Another intriguing element of the Israelite gate at Tel Dan is a raised square platform with two stairs leading up to it. The platform's corners include round, ornate stone receptacles that may have been used to accommodate a canopy's poles.
Scholars are inclined to believe that the platform served as the base of the king's seat in the city gate, even if it is likely that it served a cultic purpose. Next to it is an unadorned "standing stone," which is frequently thought of as an abstract representation of a deity. He may use this location to render judgment or merely to display his magnificence.
Unusually for the time, the Israelite king would walk out and interact with his subjects, practically acting as a constitutional monarch in an era of absolutism.
A notable Canaanite-era gate, one of the oldest of its sort remaining surviving in the world, can be seen in ancient Dan as well:
"In the gate" is King David.
Although it did not occur in Dan, a fascinating biblical illustration of this royal phenomenon is Absalom's uprising against King David in the early 10th century B.C.E.
After Absalom's initial victory, David was compelled to cross the Jordan River and seek safety at Mahanaim. At the height of the uprising, David's army defeated the loyalist and rebel troops in a battle in the woodland of Ephraim.
Awaiting word from the front lines, the king "was sitting between the two gates" of the city (perhaps Mahanaim). A runner informs him that the triumph is achieved, but Absalom has passed away. The king was deeply touched and went up to the apartment over the gate to weep.

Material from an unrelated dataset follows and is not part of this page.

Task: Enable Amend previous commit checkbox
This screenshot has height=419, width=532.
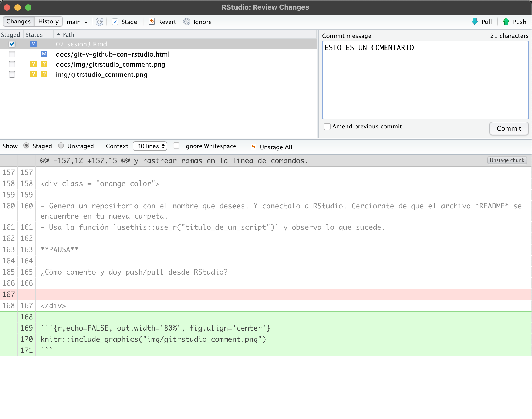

According to the Bible, David's army was disheartened and their victory "changed into sadness." The king was fiercely confronted by Joab, David's commander, who chastised him for giving in to his personal grief and neglecting his troops and forewarned him of calamity if he didn't exercise his royal authority once more.
The king then rose and seated himself in the gate. All of the troops gathered in front of the king after being informed that he was sitting in the gate (2 Sam 18 & 19). After the restoration of allegiance, the rest is history, as they say.